Advocates also see organized labor as instrumental to improving wages and working conditions for direct care workers. “Unions help change the landscape in how we talk about low-wage work in general. They help challenge the most insidious ideas about low-wage workers,” Robert Espinoza said.

“In the states where we’ve had success, we’ve made a huge impact,” said David Rolf, president of SEIU 775, the Seattle-based branch of the Service Employees International Union, which represents home care workers.

“Typically [professionalization of work] doesn’t happen without the union,” he added. “We created the highest standards here in Washington [state]. You have to get 75 hours of training to qualify for the job, and do a competency-based test. And do 12 hours of continuing ed every year after.”

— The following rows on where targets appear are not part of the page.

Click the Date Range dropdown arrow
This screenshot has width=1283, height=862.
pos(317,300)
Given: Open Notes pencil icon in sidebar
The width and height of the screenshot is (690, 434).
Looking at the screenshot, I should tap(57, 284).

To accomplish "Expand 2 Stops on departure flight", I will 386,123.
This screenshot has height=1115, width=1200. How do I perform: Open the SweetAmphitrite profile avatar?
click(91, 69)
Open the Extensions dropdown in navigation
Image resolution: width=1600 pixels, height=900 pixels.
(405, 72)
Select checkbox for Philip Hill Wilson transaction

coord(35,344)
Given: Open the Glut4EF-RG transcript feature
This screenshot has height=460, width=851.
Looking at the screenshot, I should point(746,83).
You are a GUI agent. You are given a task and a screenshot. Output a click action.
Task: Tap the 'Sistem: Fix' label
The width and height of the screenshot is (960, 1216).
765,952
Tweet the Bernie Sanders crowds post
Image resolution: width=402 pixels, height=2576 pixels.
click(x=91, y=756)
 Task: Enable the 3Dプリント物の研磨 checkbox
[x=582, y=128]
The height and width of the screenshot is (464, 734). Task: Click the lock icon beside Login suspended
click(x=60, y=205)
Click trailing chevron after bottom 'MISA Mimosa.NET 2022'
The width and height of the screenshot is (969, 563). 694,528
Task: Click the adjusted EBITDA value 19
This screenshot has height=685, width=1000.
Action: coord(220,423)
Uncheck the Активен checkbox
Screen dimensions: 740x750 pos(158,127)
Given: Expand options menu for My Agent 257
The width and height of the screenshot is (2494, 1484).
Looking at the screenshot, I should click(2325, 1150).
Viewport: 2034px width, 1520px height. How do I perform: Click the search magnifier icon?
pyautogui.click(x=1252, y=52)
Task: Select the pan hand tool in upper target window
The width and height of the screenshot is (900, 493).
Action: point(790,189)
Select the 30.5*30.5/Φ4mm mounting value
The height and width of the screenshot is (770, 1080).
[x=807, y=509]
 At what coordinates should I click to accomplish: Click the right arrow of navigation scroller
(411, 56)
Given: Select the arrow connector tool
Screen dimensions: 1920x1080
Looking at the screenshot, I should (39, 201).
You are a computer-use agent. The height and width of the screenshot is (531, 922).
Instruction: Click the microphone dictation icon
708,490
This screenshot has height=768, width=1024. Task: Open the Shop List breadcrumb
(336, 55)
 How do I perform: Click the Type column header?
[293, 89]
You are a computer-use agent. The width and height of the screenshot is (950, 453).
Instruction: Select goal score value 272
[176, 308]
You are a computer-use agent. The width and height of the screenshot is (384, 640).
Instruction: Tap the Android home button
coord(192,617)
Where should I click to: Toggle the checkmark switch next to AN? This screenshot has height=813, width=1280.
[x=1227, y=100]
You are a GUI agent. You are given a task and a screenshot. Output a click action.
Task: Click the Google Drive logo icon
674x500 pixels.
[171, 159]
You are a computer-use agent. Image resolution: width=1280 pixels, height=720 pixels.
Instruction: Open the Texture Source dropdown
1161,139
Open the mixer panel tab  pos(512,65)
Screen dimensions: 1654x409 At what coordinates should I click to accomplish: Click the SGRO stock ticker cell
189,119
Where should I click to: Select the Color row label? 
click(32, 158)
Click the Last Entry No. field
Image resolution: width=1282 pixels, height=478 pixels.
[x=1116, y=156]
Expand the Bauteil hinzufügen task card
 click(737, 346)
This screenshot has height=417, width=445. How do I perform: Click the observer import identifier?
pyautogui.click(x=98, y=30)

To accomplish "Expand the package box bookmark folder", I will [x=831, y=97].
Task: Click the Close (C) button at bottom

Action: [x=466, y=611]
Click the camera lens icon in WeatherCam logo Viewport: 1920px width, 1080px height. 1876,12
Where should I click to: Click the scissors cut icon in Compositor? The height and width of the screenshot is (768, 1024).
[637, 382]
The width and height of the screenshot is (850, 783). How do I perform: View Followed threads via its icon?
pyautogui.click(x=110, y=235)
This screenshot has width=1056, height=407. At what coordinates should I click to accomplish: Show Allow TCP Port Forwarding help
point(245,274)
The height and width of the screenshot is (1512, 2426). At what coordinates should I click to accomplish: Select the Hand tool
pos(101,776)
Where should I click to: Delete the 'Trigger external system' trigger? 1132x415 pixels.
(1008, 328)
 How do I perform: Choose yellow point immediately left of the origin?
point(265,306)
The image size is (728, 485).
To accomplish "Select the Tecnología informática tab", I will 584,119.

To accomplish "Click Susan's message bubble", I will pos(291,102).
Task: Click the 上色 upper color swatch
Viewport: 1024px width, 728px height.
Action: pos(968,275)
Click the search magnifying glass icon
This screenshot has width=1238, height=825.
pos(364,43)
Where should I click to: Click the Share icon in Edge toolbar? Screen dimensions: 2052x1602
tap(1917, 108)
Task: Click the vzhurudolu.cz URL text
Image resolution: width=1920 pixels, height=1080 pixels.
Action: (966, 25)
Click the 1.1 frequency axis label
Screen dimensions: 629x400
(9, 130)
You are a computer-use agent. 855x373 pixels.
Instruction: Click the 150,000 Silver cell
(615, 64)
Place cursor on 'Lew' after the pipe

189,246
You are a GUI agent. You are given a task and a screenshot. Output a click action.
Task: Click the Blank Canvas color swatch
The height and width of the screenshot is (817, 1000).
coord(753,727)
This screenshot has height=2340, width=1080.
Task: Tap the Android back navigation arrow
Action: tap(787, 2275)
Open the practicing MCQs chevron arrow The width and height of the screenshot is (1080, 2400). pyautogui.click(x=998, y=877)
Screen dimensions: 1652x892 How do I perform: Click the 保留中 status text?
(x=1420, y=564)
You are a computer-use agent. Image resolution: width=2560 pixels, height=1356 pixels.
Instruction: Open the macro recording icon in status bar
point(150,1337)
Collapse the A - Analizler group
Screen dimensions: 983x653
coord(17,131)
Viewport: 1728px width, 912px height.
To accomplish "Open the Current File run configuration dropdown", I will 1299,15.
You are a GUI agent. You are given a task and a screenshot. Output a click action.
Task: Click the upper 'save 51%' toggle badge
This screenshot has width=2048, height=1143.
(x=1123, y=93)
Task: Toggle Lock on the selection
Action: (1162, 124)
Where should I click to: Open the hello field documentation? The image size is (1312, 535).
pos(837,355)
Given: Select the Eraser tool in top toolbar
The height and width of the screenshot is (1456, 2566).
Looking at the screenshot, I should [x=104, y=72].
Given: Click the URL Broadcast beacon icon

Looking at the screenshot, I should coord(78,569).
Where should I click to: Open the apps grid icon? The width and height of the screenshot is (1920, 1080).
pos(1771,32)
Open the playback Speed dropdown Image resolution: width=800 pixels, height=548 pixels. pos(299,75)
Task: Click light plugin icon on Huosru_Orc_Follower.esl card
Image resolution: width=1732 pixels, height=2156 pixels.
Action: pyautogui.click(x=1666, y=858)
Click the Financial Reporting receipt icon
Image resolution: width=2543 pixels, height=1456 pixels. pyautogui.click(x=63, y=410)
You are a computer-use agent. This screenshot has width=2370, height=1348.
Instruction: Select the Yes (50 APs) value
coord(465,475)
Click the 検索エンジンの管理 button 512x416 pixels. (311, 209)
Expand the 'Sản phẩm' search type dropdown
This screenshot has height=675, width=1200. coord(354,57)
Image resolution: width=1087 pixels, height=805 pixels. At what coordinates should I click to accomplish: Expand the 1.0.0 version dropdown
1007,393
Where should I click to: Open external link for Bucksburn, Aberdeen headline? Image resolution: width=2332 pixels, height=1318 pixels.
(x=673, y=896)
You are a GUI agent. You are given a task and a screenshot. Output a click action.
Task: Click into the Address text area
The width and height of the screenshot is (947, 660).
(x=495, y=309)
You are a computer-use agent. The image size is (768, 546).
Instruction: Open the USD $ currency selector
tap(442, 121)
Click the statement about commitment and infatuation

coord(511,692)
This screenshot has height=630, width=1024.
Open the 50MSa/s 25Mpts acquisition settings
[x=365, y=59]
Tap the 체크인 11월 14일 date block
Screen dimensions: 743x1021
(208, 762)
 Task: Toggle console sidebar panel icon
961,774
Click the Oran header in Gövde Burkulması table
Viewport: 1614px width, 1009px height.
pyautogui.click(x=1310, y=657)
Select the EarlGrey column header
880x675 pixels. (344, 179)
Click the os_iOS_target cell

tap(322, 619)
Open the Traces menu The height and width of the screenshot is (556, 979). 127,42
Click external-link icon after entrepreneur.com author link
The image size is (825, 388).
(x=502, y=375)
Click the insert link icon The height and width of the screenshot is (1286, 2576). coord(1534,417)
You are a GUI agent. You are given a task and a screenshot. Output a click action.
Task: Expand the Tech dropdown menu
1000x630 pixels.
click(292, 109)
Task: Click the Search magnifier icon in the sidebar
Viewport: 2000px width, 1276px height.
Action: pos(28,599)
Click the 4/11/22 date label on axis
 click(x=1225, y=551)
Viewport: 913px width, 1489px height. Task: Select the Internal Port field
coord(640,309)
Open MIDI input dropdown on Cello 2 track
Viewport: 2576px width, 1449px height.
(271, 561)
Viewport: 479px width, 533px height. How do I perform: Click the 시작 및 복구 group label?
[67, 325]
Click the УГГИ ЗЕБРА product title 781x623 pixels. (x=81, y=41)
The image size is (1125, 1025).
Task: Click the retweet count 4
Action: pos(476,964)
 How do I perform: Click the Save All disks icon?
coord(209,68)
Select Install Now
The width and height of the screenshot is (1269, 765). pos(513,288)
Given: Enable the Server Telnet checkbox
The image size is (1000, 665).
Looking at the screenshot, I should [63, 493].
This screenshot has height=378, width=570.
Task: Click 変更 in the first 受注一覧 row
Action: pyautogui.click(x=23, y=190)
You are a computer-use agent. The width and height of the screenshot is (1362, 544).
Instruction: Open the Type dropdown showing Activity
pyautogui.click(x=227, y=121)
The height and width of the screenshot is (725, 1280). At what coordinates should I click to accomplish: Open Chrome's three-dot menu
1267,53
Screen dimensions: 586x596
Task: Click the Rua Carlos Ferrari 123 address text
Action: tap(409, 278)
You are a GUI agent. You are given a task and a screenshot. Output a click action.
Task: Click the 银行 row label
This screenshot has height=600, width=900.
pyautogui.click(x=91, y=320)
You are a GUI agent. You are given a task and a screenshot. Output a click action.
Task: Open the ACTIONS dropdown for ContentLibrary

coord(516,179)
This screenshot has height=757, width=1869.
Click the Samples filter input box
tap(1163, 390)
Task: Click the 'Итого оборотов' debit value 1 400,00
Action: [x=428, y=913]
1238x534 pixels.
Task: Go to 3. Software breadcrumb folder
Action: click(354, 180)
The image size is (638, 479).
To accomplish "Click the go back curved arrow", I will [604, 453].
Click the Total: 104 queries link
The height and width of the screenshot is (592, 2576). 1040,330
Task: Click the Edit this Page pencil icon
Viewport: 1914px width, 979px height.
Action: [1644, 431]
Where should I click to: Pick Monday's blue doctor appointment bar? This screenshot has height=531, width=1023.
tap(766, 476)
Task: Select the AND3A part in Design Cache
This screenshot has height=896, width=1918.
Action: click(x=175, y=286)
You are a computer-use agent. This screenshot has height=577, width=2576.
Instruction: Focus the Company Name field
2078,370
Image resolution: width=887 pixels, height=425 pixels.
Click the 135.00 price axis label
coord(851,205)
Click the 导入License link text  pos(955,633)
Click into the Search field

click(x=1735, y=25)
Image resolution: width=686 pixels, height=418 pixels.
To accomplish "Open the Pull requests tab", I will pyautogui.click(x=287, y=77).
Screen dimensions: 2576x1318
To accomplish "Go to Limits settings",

But most experts agree that increasing funding to Medicaid — and increasing the reimbursement rates for services like in-home care — would have the most significant impact on direct care work.

Agencies can only increase wages and offer fringe benefits like paid time off and sick leave if the government increases Medicaid reimbursement rates.

“[Home care] is an industry created by Medicaid. And so Medicaid is the dominant payer, it’s the dominant regulator. And what Medicaid does, the market will do,” Rolf said. “Any time one entity pays for 68 percent of the services, and there’s no single other large entity that comes close — in fact, a lot of what’s left is individual households paying out of pocket — that’s a huge amount of market power wielded by the government.”

Expanding Medicaid reimbursement in the near future seems unlikely. Republicans in Congress have proposed going in the opposite direction. Their plans to repeal and replace Obamacare call for deep cuts to the program, including capping the amount that states can spend on Medicaid enrollees.

“If the bill limits Medicaid funding, and states are forced to cut their budgets, then home- and community-based services will suffer severely,” Espinoza said. “Older people and people with disabilities, who already struggle to find home care workers because of the growing workforce shortage, will be left with even fewer options.”